Kieran Mullen wrote:

>
>     This is reminiscent of Kierkegaard's [1] problem of Abraham in
>     'Fear and
>     Trembling'.
>
>     The problem being:
>
>     1) Abraham is credited with being moral and the father of the faith.
>
>     2) He almost sacrificed his son because God told him to.
>
>     3) If _I_ did that, I'd be regarded as slightly psychotic.
>
>     4) So why is 1) regarded as true?
>
>
> My favorite answer to this was the one provided by Dan Simmons in the 
> Hyperion novels. One of his characters claims that actually Abraham 
> had to go through with this because /he was testing God./ That is, any 
> God who would actually make you go through with such a demand was not 
> worth worshiping.
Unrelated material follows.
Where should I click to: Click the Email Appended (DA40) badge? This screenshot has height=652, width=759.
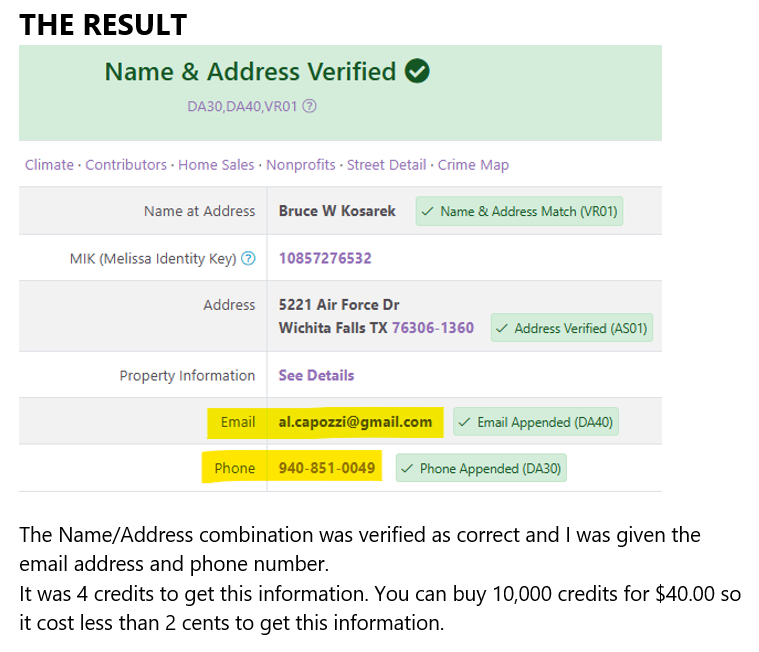[535, 422]
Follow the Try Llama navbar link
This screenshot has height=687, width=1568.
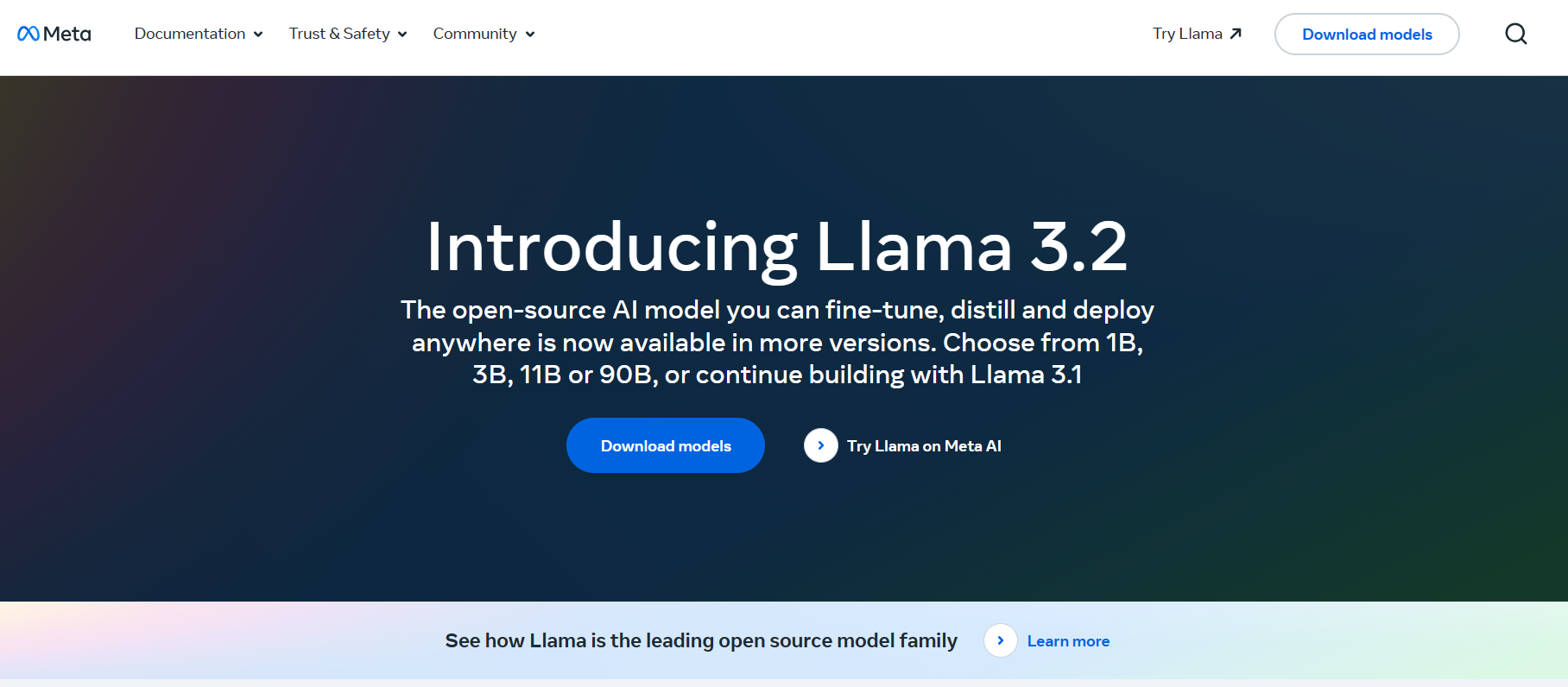(1187, 34)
He had to carry it out to the end to see what would 
> happen.
>
Another Hyperion fan!  Excellent...
Simmons answer is rather ingenious, but also still flawed.
I mean, suppose he had tested Yaweh, and Yaweh turned out to
naught but another flase god, that apparently abounded at the time
of the Pentateuch's composition; Abraham would turn out to have
been not just a sucker, but also a... whatever -cide applies to a guy
who just killed his son in a rather nasty way.